Zach’s income comes from being a student manager for ISU Catering. He works anywhere between 10 and 20 hours per week, and honestly enjoys it.
“I get it and it just clicks for me. I very much like the workers I work with, and I like the fact that I can walk to work so I don’t have to pay for gas. And meals are provided, so I don’t have to pay for meals,” Zach said.
Before the recession, Zach’s father, Gregg, was making about $75,000 a year. He was the breadwinner of the family. But after he got laid off, he went to a new job where he was being paid $50,000 a year. It wasn’t ideal, but it was just enough for them to get by.
Then his health began to decline.
He had injured his back when he stepped into a pothole during the Glow Run in 2012 and had still been experiencing spasms and general pain several months later.
He went to the chiropractor and was put on different sets of painkillers. They started affecting each other, leading to a “bevy of side effects.”

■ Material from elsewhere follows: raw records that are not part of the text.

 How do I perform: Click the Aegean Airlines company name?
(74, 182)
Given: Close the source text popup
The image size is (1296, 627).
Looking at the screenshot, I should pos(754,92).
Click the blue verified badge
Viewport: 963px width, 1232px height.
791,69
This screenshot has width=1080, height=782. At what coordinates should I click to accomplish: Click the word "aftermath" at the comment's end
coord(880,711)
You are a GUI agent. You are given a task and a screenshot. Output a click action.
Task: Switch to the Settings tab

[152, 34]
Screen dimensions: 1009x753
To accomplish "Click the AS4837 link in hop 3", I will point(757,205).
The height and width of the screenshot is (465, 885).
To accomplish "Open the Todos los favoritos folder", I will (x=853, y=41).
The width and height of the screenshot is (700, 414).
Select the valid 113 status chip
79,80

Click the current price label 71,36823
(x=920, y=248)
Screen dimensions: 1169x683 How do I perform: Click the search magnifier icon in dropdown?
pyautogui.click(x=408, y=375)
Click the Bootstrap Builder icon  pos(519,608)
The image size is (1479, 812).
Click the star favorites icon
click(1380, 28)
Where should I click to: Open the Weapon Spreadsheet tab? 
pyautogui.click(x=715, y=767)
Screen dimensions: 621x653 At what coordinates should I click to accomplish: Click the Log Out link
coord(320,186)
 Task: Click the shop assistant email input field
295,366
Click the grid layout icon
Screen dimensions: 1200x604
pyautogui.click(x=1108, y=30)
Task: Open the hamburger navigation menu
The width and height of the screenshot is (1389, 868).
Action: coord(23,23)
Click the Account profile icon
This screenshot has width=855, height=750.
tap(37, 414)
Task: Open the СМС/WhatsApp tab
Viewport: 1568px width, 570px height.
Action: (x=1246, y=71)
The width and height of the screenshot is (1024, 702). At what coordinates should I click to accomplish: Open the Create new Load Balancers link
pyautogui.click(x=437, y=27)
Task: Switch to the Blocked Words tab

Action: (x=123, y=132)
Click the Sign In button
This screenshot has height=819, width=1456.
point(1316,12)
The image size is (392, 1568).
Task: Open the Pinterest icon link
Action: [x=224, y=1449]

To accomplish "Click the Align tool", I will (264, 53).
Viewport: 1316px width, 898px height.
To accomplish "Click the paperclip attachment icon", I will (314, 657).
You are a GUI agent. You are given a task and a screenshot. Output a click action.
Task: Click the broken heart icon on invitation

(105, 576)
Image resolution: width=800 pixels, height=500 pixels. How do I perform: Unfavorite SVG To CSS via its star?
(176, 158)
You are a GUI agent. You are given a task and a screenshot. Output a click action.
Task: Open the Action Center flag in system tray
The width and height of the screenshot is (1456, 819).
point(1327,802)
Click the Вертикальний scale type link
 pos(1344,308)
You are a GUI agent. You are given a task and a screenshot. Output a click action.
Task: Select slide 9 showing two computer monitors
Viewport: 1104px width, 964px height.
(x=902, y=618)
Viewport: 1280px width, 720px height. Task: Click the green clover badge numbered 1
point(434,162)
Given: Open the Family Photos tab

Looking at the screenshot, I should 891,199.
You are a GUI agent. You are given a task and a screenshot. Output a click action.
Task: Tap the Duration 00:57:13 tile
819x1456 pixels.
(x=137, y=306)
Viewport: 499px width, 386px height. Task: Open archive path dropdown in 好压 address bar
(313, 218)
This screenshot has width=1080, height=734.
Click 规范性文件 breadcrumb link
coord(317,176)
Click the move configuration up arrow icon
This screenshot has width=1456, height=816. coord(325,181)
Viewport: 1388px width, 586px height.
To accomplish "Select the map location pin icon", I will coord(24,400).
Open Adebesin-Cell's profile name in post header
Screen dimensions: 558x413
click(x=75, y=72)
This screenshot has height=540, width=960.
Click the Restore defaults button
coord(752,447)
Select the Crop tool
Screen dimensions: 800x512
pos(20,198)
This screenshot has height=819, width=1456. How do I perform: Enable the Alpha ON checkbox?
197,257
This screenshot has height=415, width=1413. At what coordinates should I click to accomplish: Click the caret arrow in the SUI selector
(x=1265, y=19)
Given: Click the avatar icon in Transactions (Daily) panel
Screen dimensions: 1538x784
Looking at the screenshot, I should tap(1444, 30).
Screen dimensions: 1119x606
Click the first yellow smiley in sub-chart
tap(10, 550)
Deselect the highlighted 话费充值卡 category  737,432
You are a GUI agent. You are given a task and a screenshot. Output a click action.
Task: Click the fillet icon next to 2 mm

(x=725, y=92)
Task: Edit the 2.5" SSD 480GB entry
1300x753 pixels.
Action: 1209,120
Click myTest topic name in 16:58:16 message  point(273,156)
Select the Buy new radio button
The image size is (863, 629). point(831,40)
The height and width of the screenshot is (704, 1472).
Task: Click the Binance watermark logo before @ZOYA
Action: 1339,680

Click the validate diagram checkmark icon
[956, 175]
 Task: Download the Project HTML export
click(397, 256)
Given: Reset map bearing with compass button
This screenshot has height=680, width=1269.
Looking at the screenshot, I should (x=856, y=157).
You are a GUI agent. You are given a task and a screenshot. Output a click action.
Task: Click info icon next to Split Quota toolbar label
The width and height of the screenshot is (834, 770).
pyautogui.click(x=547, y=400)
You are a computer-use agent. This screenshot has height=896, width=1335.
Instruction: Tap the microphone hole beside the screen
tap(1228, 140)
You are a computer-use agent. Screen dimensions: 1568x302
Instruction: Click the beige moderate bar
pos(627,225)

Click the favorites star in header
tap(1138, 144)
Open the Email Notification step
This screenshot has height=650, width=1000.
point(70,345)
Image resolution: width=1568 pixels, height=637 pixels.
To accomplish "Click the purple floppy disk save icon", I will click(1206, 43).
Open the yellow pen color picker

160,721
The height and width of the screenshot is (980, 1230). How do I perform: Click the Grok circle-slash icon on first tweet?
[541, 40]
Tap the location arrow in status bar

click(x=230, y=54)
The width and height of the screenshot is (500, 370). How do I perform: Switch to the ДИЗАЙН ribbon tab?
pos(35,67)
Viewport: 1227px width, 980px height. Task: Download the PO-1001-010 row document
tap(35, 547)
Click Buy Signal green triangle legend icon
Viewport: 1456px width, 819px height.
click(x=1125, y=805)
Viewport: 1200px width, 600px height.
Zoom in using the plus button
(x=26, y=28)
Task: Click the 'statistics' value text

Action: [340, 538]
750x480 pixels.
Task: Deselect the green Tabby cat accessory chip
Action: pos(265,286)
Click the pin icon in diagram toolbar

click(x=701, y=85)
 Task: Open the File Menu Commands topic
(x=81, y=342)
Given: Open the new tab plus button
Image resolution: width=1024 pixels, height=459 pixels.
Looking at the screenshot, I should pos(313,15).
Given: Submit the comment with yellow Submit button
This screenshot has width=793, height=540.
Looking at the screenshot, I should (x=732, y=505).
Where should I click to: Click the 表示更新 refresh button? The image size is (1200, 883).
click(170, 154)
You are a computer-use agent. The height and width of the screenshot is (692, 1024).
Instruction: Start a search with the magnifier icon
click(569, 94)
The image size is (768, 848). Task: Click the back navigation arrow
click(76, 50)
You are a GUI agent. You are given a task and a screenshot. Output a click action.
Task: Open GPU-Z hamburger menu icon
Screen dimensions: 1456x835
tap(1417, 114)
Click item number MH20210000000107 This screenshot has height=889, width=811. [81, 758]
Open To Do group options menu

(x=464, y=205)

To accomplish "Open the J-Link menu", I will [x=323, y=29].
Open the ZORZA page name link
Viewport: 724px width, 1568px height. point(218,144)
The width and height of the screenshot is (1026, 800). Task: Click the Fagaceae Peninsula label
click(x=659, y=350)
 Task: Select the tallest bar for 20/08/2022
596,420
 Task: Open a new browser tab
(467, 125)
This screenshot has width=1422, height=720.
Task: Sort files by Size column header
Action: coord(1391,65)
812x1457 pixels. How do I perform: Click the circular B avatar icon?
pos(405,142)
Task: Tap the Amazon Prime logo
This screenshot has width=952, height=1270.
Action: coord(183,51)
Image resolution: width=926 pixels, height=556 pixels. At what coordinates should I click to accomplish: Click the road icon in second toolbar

Gregg went from someone who was fully functional to someone who couldn’t walk or drive in the span of just over a year.
“He had almost turned into a plank,” Zach remembers. “He could barely move … he couldn’t enunciate or talk as well.”
Gregg was admitted to Lutheran Hospital in Des Moines where he would be in and out for a year-and-a-half. At 6-foot-1-inch, he weighed 130 pounds. Doctors tried putting him on different types of medication, hoping to slow down whatever was causing him to degenerate.
In January 2015, the Bollingers went to Mayo Clinic in Rochester, Minnesota. Gregg was diagnosed with Parkinsonism, which is characterized by movement abnormalities — like tremors, stiffness and overall difficulty of movement — that are common symptoms of Parkinson’s disease. It can be triggered by medications that affect dopamine levels.
One year later, when Zach was a freshman at Iowa State, Gregg was put into hospice care. He was there for five months, before he died on May 31, 2016.
The years between 2012 and 2016 were the hardest four years of Zach’s life with his father’s death and family financial troubles, on top of adjusting to college and going through a breakup.
He’s still worried about the future. What if my mom’s health declines, too? What happens if she’s gone? Where would I go? What would happen?
“The one thing that scares me the most is the solidity of my life,” Zach said. He knows there’s no guarantee of tomorrow.
But for now, things are looking up. He’s a year out from graduation. He enjoys his job. He has a solid group of friends that he’ll have for the rest of his life.
“2016 has been the lowest valley in my life, and I know that within a valley, there is only one way to go and that is up,” Zach said in a Facebook post. “The hardest times are past.”
For now, the thought of his student loan debt is tucked away. Because there are more important things to focus on.
Like keeping his promise to his father.
Editor’s note: This article has been updated to correct the name of Zach’s brother.